Globally, AI-based systems are emerging, which together with cameras, can figure out what the optimal signal time should be, depending on traffic conditions, and change the signals accordingly. But building such systems is extremely complex, given also the differences in things like traffic patterns and driver behaviour across cities and countries.
Ashish Dhamaniya, professor at Sardar Vallabhbhai National Institute of Technology, Surat, together with his PhD student Rajesh Chouhan, has been working to build a dataset that captures traffic patterns in Indian cities to solve traffic issues through automated systems. They have used cameras and drones across several cities including Ahmedabad, Delhi, Chandigarh, Surat, Rajkot, Jaipur, and parts of Uttarakhand, and analysed the traffic patterns and the movements of different kinds of vehicles and pedestrians using an AI-based system that they call Shiv-Natraj. The dataset today con tains over 6.5 TB of data on different vehicles at traffic junctions, highways, roundabouts, and toll-plazas.

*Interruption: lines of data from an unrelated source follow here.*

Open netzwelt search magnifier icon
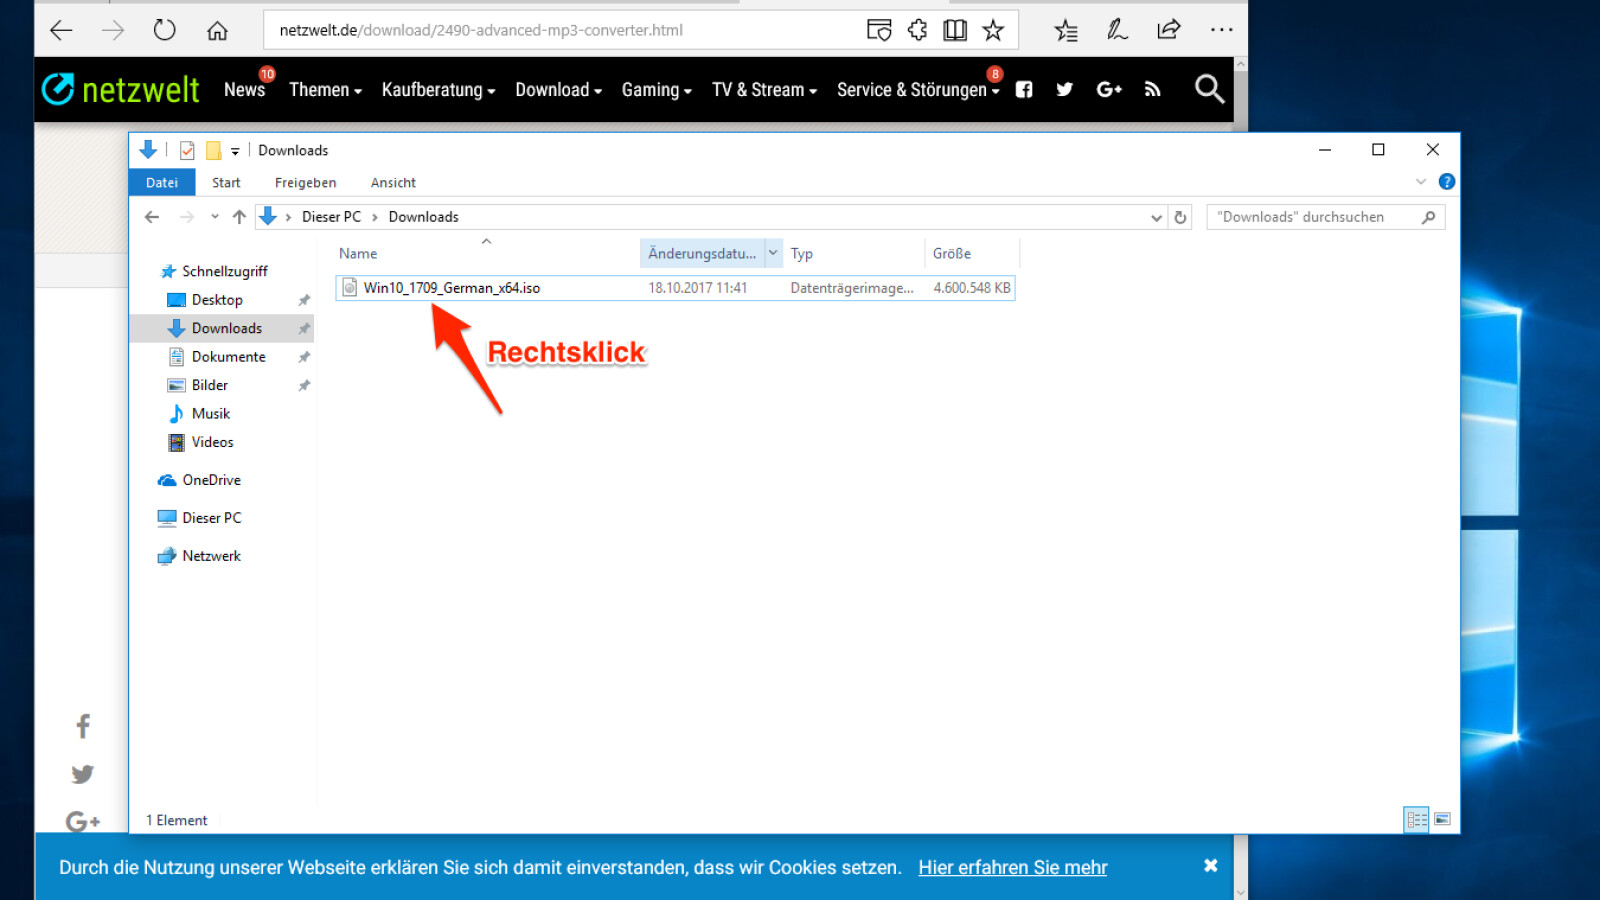tap(1209, 89)
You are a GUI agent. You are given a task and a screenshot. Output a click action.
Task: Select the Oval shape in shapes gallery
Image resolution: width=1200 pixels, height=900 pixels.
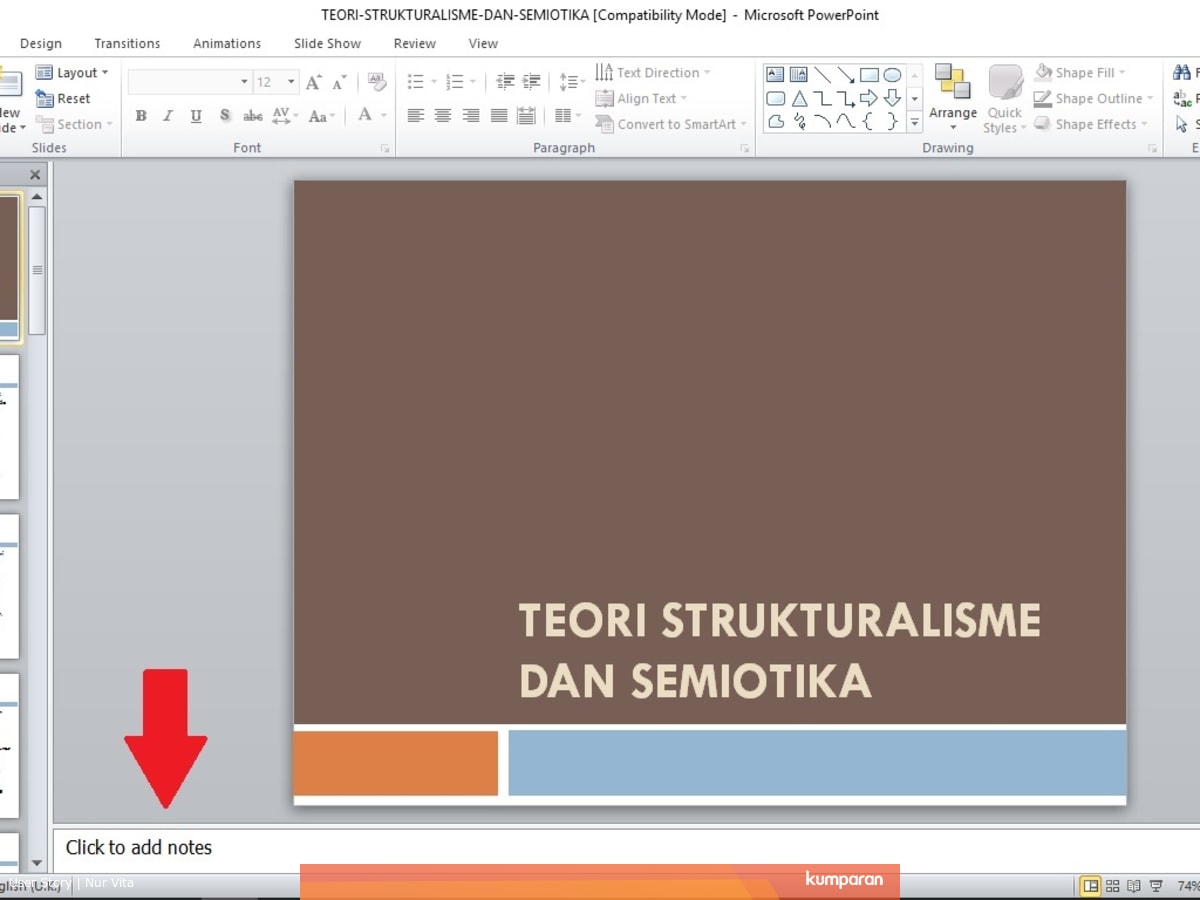[892, 75]
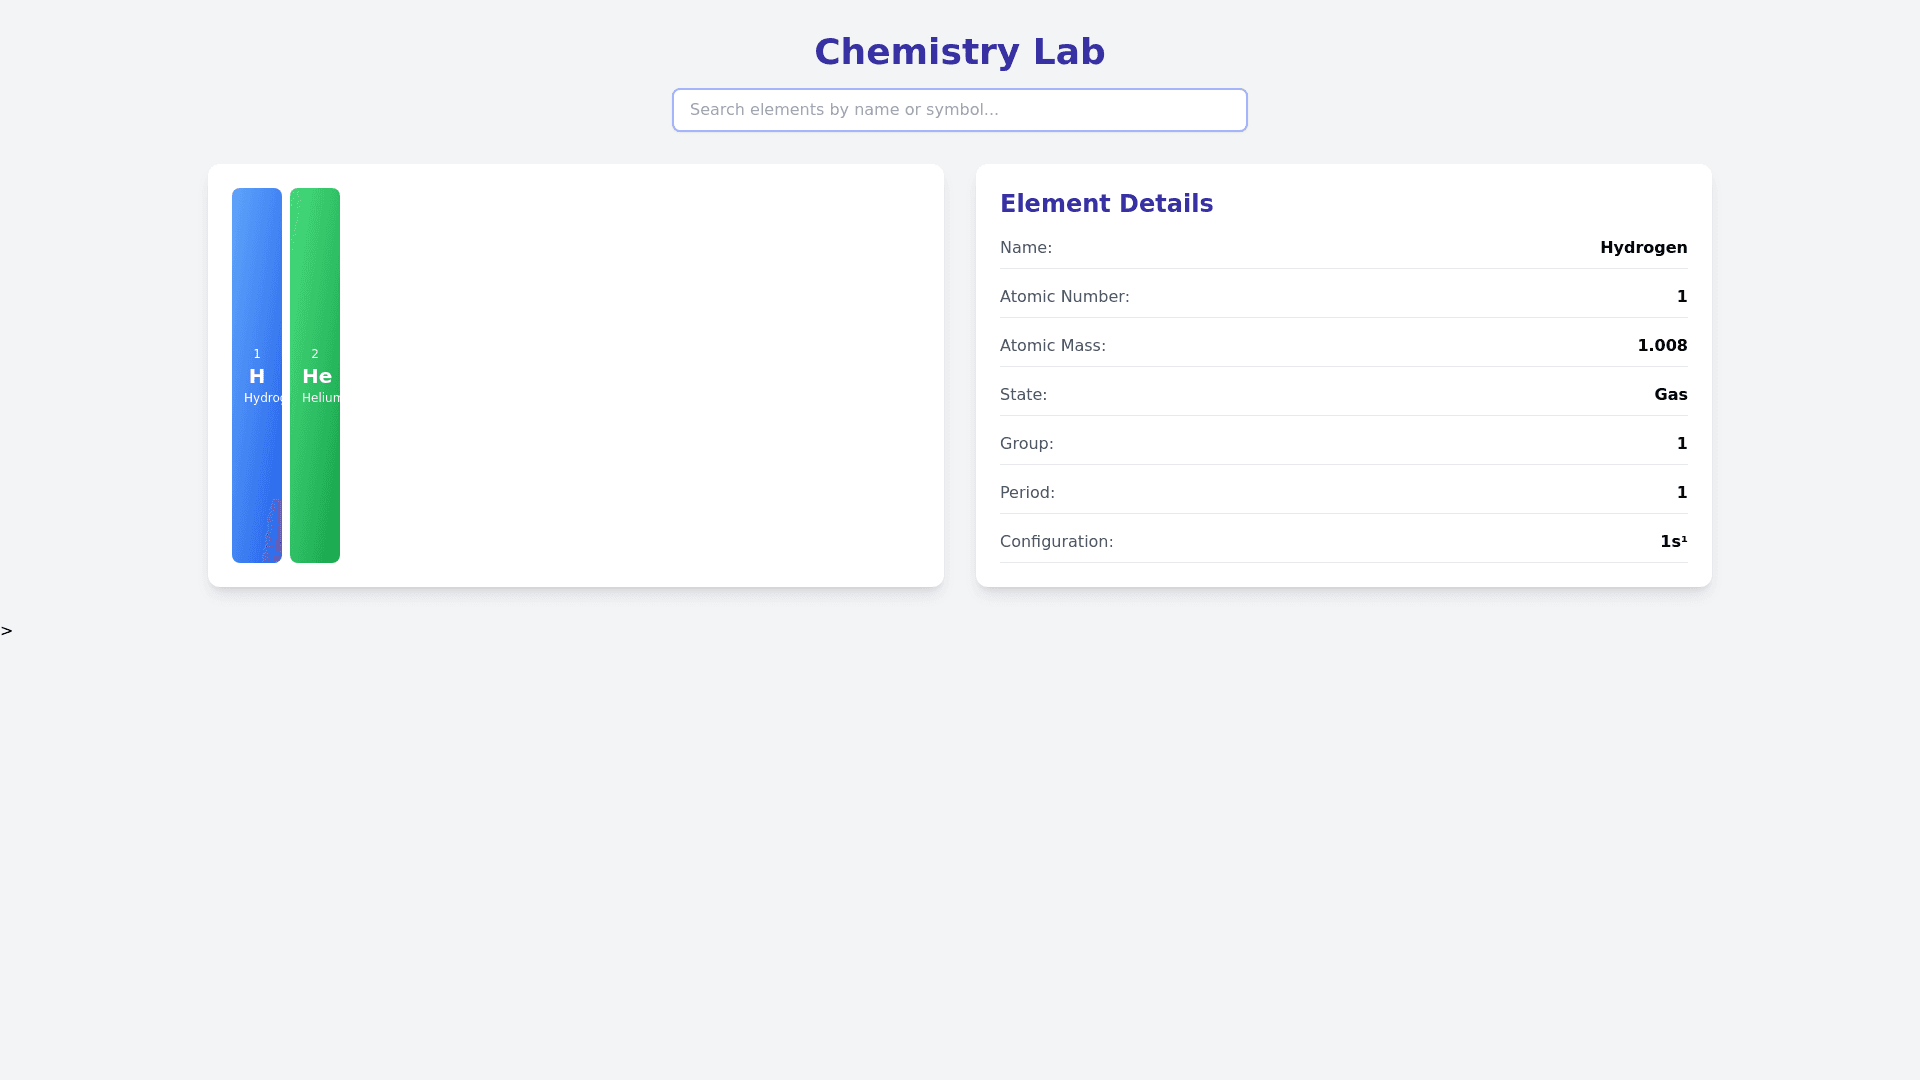The height and width of the screenshot is (1080, 1920).
Task: Click the 'Atomic Number:' label
Action: pyautogui.click(x=1064, y=297)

They are now using this dataset for a variety of use cases related to traffic management. “We have got assignments from different agencies like Surat Municipal Corporation, Ahmedabad Municipal Corporation, NHAI,” Dhamaniya said at the Dadra & Nagar Haveli and Daman & Diu edition of Technovate for India, a joint initiative by TOI and startup ecosystem builder Talrop. If you today have to wait for 200 seconds at a traffic stop, the AI-based system could bring it down to just 60 seconds, depending on its analysis of the movement at that junction, as also movements in adjacent junctions.
The team, Dhamaniya said, is now working to capture driver behaviour through an eye-tracker provided to drivers. This will provide data on whether drivers are distracted, and by what. The eyetracker will also provide other road data that drones cannot capture. Dhamaniya said they will integrate these datasets to enable safer driving. India, he noted, has one of the worst road traffic accident records in the world. He said the system they are developing would be able to predict what would be the optimum speed for different segments of roads, and help bring in regulations or advisories for drivers to reduce issues like overspeeding.